**YOUR ASSIGNMENT**.
From the entries below, count the lines holding the word "computer" and give nothing but the number.
─── EXERCISE MATERIAL ───
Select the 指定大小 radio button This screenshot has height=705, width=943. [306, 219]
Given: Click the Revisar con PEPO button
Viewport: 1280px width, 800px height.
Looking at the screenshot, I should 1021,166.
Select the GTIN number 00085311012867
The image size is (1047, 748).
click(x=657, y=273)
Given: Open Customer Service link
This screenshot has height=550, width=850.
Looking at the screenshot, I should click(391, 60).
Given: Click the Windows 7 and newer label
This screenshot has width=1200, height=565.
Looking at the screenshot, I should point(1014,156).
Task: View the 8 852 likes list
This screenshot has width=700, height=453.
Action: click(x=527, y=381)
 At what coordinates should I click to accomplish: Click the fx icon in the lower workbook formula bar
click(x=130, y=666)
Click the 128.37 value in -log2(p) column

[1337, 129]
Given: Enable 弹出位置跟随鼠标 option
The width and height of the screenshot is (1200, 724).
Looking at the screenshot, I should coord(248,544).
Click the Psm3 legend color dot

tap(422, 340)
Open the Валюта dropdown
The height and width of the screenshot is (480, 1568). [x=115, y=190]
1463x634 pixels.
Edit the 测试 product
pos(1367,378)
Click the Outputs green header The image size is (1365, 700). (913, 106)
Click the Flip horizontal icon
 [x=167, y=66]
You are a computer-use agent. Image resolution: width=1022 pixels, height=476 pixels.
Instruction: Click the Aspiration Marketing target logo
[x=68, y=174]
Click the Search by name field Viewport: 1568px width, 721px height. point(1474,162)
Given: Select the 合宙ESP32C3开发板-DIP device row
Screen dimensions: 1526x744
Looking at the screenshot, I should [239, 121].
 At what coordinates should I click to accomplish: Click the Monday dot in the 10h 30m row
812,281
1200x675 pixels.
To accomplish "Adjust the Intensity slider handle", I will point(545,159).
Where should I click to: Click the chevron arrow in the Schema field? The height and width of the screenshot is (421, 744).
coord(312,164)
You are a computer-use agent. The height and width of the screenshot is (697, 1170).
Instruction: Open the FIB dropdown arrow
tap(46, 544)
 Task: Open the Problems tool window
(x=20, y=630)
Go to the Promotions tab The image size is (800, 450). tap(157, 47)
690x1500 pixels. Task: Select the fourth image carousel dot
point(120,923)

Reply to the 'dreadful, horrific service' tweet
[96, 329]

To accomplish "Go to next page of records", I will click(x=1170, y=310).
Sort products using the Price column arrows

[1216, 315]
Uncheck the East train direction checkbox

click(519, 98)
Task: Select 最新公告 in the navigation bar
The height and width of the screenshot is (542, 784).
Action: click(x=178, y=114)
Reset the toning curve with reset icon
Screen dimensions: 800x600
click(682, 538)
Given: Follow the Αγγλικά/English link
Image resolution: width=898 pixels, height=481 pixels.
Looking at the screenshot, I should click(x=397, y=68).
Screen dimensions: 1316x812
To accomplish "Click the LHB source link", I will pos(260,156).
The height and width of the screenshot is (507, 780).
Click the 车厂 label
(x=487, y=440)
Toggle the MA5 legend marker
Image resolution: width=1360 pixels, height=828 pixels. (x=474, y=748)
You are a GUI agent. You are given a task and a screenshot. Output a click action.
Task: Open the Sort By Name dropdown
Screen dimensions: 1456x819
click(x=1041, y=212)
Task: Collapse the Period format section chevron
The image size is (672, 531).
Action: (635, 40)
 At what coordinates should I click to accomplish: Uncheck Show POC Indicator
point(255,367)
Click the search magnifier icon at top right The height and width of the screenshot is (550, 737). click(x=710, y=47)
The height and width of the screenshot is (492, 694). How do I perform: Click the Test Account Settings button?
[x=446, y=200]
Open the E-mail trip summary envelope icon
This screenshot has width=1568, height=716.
───
**ANSWER SPACE**.
2